Generative AI systems are being increasingly utilized in high-stakes environments, including health care, finance, and legal services. While these systems can accelerate workflows and increase access to critical information, they may also produce hallucinations (outputs that are incorrect, inconsistent, or entirely fabricated). In sensitive domains, such responses can result in compliance issues or lead to actual harm in the real world.
To help address these risks, Amazon Bedrock Guardrails introduces Automated Reasoning (AR) checks. Automated Reasoning uses mathematical logic to validate model outputs against predefined rules, ensuring responses remain within safe and allowable constraints. By embedding AR into your applications, you can block unsafe content before it reaches users, reduce hallucinations, and maintain adherence to regulatory and organizational policies.

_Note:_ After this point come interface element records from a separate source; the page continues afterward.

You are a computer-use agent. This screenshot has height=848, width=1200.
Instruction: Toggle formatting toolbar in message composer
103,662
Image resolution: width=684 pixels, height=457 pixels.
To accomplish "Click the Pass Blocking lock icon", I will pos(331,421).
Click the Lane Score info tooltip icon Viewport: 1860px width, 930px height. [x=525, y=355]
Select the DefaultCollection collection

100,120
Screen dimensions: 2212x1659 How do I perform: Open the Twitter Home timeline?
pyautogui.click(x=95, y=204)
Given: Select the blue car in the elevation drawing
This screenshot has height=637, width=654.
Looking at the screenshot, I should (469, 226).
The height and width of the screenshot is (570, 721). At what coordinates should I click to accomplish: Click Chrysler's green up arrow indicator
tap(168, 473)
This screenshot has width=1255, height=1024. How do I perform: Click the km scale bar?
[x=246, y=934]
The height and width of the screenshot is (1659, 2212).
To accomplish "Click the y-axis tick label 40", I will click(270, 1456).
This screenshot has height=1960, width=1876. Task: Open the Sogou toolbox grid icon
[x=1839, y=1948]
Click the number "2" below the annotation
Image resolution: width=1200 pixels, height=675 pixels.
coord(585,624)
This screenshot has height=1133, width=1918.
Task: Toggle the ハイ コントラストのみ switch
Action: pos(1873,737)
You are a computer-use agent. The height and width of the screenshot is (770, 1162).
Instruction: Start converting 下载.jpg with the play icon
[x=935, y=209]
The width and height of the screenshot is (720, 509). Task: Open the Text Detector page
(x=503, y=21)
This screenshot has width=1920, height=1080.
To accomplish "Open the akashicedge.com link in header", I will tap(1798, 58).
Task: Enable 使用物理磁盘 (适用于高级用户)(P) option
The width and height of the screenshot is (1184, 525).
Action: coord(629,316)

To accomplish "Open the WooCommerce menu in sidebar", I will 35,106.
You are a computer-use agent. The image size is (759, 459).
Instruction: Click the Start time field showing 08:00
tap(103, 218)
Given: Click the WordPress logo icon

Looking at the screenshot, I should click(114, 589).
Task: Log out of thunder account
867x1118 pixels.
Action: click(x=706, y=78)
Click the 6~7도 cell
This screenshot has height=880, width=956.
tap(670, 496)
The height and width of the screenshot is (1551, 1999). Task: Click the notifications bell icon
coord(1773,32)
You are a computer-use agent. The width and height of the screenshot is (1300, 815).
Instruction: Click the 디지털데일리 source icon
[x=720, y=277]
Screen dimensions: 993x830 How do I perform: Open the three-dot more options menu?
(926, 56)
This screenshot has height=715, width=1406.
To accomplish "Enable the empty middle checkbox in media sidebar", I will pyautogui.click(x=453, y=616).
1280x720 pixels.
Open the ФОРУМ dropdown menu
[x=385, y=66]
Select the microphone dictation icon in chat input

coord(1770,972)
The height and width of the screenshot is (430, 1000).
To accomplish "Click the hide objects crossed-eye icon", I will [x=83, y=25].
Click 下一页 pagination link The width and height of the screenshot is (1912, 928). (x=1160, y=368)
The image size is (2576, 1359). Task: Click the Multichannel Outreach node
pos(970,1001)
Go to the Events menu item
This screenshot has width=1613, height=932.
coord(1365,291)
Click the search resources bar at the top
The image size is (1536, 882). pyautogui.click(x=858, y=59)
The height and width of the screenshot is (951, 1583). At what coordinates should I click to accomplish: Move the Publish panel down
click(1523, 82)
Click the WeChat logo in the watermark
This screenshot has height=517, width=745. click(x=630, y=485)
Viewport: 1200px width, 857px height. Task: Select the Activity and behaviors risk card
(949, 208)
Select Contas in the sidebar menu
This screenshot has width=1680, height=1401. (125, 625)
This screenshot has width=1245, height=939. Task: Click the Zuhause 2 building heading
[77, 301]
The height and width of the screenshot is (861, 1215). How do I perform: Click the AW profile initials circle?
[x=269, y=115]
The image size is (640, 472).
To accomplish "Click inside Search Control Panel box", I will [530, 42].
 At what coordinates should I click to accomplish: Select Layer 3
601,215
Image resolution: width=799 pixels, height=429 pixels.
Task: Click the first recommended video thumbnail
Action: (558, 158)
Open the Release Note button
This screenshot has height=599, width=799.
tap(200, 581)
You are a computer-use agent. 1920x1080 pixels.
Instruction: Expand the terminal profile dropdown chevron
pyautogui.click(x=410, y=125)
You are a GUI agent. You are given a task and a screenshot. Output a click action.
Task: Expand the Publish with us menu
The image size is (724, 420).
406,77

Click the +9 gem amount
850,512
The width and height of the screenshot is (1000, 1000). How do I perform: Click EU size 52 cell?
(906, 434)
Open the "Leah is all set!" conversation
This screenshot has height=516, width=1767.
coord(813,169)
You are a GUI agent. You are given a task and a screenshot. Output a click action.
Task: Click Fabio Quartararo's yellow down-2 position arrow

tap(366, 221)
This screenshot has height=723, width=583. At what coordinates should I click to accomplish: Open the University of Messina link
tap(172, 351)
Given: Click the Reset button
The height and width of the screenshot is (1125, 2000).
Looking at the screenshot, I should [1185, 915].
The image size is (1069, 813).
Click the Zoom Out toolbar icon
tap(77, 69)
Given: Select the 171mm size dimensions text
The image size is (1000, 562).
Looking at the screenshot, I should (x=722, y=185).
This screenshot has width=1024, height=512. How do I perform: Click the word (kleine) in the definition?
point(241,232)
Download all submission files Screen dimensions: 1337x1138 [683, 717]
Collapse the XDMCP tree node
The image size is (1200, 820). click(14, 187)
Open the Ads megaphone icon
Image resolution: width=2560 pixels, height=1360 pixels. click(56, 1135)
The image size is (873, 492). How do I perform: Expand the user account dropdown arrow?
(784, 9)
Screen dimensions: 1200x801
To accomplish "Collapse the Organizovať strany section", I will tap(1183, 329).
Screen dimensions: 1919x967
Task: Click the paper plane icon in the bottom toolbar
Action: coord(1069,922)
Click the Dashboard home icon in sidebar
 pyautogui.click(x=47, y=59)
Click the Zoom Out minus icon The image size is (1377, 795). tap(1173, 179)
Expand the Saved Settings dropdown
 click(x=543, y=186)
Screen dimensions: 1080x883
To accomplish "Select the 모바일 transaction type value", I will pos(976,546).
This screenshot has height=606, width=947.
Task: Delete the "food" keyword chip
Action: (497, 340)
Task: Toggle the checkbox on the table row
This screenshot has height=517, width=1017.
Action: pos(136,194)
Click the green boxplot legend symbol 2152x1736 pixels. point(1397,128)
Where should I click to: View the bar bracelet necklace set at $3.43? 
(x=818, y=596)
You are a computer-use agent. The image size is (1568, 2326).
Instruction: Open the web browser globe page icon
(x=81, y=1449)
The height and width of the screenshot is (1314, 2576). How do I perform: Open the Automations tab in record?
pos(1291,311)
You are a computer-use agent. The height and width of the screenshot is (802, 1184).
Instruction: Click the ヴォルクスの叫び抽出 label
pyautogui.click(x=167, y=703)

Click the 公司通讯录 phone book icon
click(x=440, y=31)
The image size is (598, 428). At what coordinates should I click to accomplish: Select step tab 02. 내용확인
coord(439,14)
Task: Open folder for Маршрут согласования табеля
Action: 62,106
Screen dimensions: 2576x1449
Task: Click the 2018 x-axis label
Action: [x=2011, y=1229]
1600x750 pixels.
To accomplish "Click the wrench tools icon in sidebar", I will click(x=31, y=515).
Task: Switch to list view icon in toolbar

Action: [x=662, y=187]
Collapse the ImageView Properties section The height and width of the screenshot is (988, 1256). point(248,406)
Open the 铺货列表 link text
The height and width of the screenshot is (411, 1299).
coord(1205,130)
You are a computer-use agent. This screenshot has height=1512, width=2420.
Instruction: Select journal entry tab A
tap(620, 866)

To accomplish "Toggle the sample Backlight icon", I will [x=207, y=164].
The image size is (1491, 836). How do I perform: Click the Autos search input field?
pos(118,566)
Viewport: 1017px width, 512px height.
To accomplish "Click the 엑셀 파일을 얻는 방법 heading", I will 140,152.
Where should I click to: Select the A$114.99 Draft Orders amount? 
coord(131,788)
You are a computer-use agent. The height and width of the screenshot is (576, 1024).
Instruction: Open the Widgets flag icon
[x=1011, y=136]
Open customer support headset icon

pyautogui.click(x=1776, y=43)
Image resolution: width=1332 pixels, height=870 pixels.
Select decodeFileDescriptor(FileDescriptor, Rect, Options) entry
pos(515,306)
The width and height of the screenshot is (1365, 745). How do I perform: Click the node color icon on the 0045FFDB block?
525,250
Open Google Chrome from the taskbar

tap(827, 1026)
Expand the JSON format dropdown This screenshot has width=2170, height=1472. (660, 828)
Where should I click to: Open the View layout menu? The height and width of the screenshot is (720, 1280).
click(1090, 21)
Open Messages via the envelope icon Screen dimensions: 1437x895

In this Cloud Lab, you’ll work through a medical risk-assessment scenario in which patient information is classified as “High,” “Medium,” or “Low” risk. Using the AWS Management Console, you’ll configure an Automated Reasoning policy, test it with sample data, and integrate it into a guardrail. You’ll then deploy a sample chatbot-style application to observe how AR checks operate in practice.
By the end of this Cloud Lab, you’ll understand the principles of Automated Reasoning and know how to apply them to enhance the safety and reliability of generative AI applications.